**Data extracts**
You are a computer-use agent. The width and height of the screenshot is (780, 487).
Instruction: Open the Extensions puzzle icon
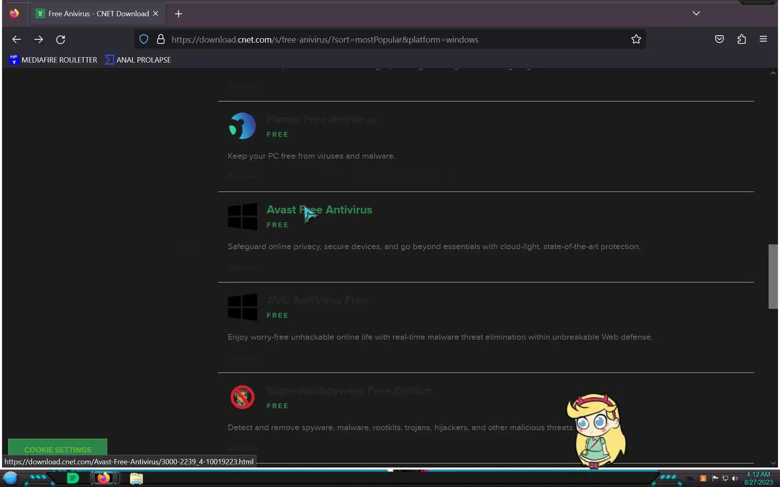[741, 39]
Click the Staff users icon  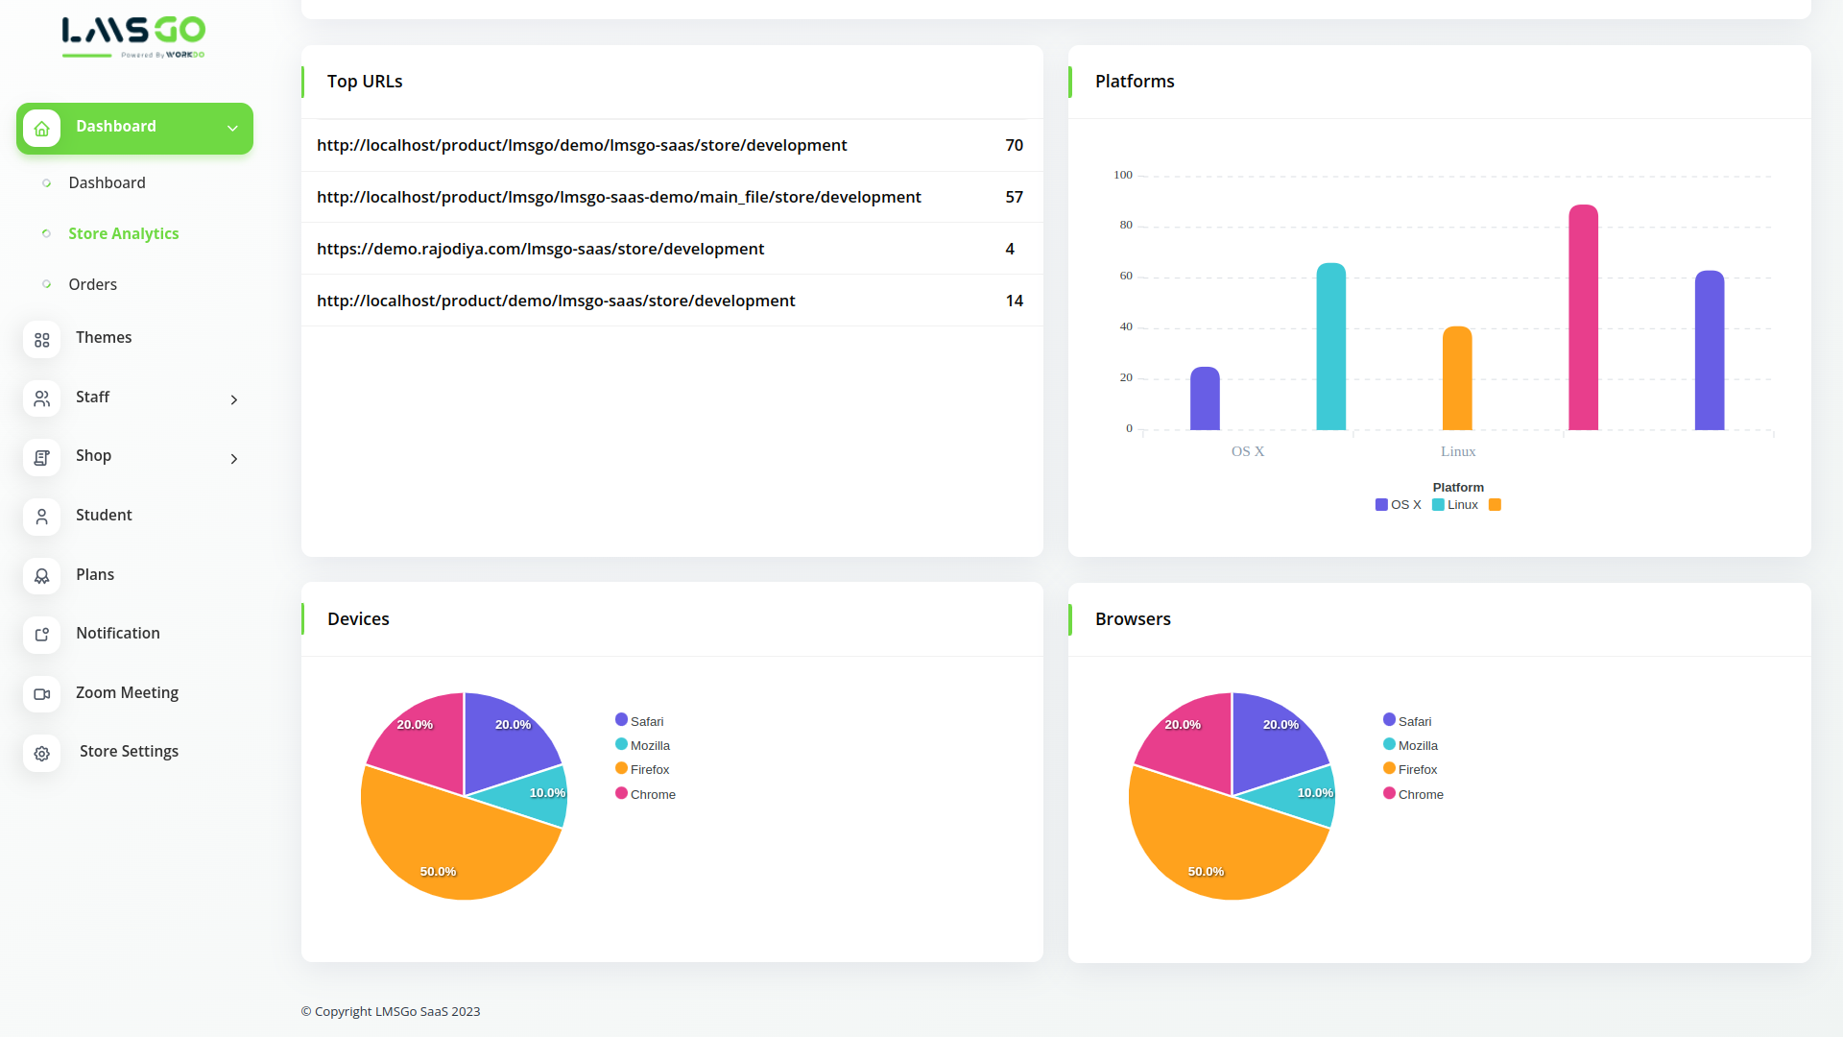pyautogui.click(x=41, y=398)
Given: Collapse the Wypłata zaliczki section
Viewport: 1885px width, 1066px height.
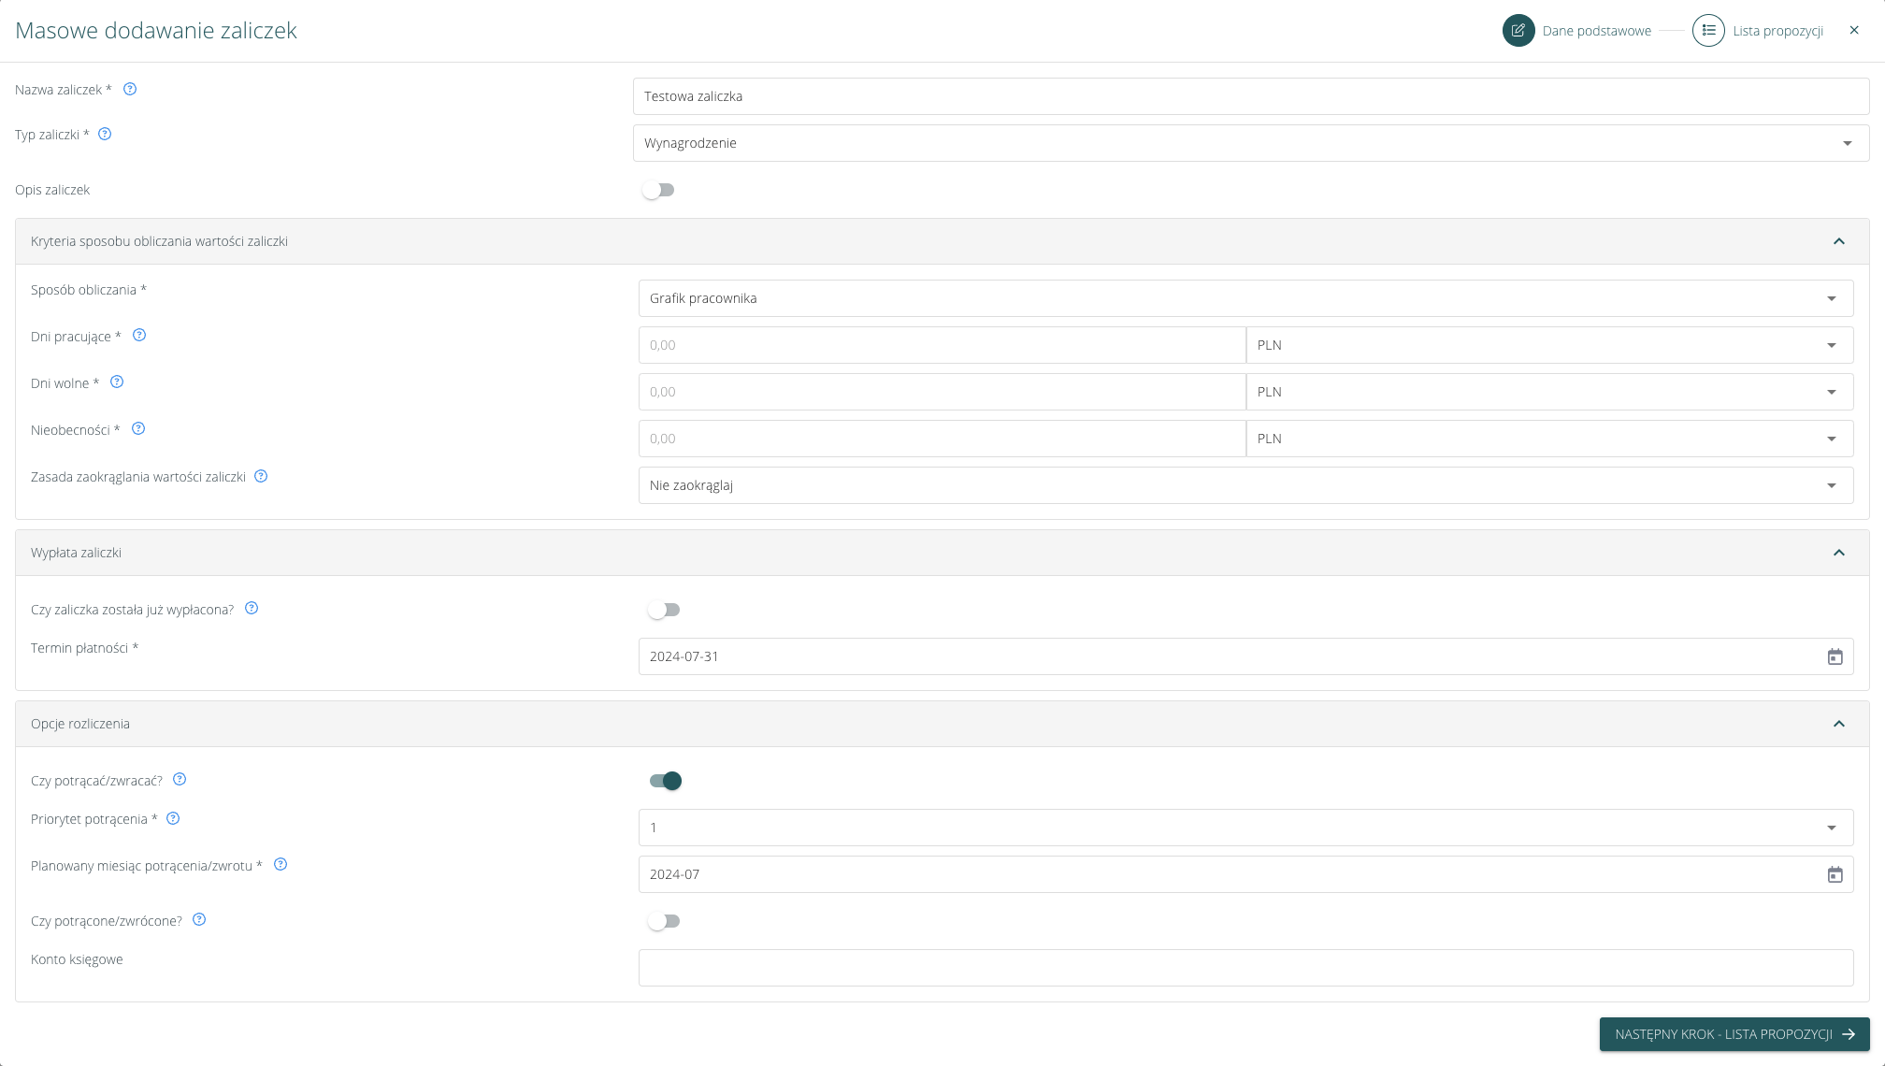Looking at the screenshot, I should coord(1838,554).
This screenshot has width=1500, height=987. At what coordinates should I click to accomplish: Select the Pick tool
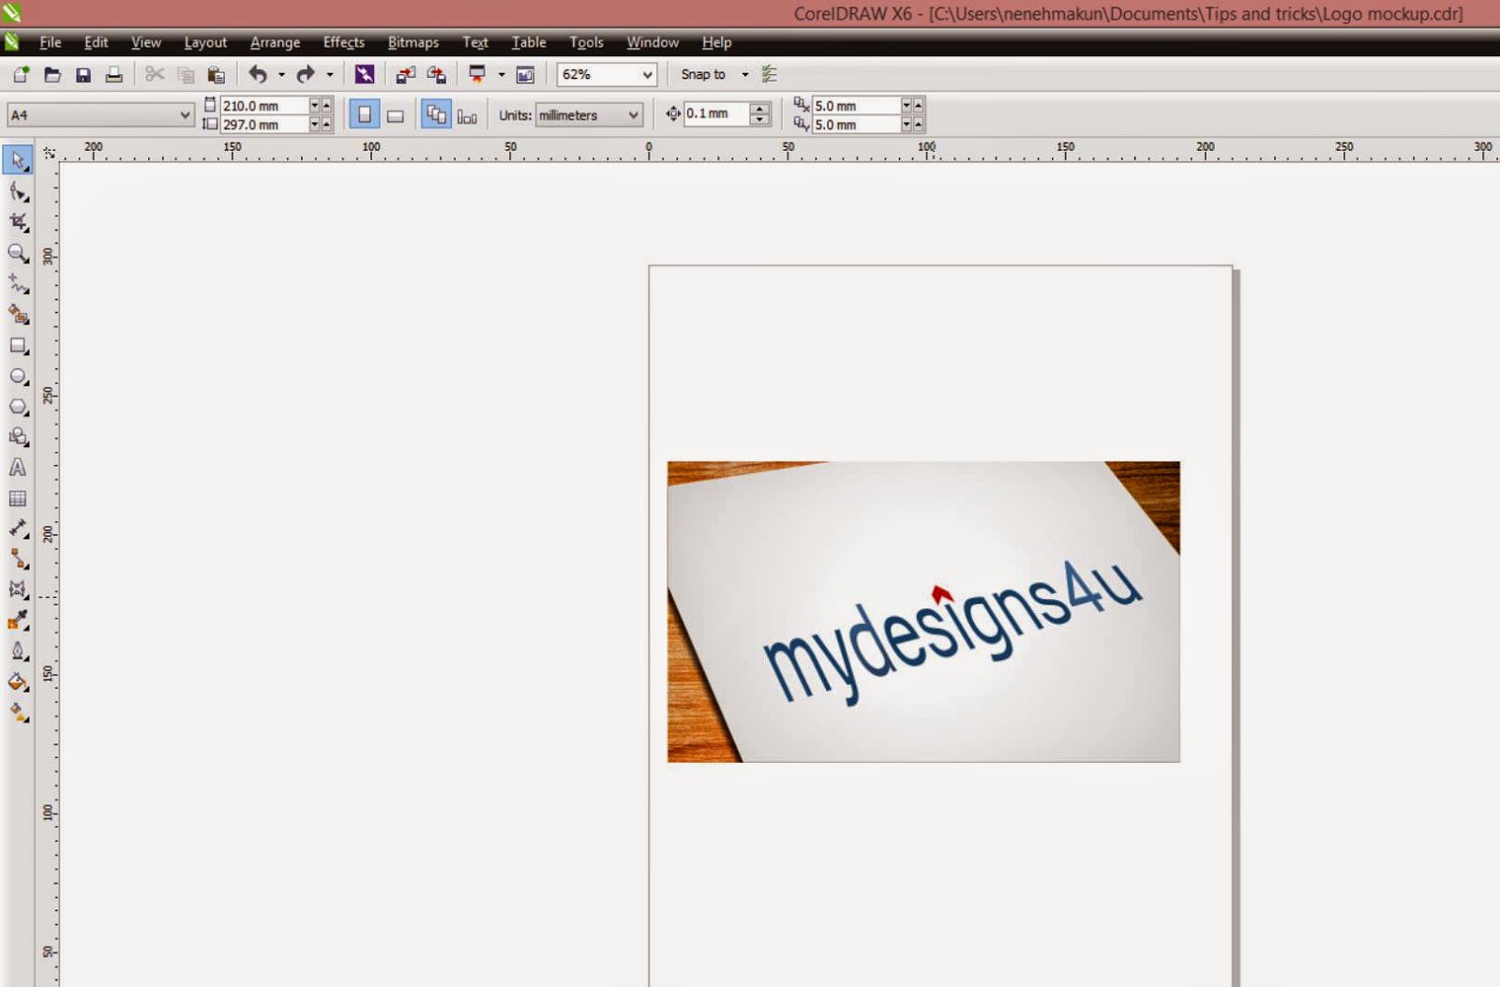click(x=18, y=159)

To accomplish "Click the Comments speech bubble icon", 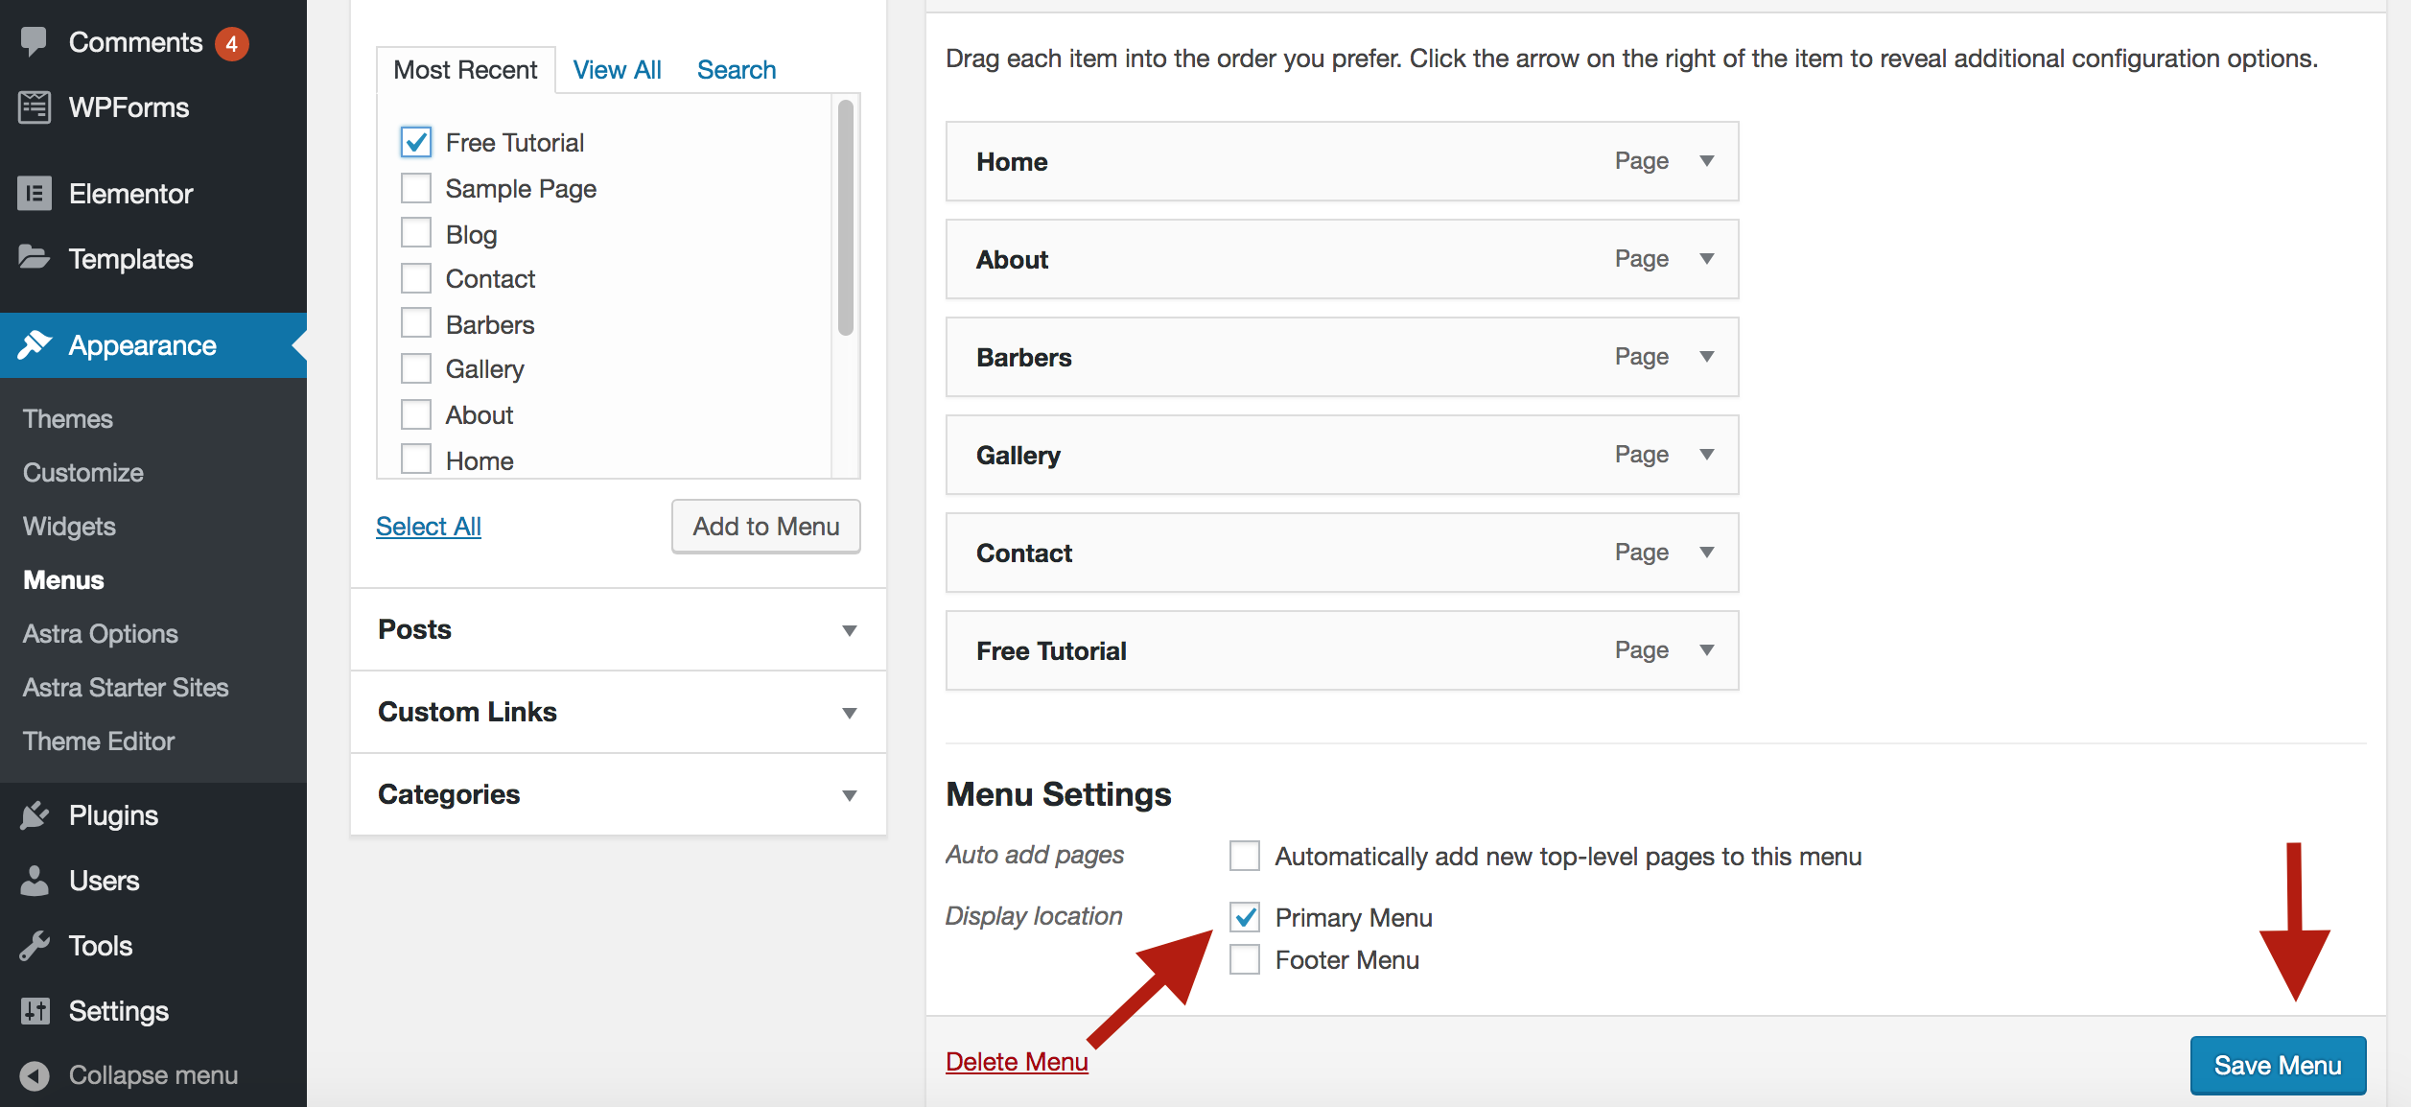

**Assignment**
Please transcribe word for word the lines from the one bearing "Viewport: 1885px width, 1066px height." through the last line of the records above, omitting the pictures.

**Response**
Viewport: 1885px width, 1066px height.
Looking at the screenshot, I should coord(1838,554).
This screenshot has width=1500, height=987. At what coordinates should I click to accomplish: Select the Pick tool
click(x=18, y=159)

To accomplish "Click the Comments speech bubble icon", 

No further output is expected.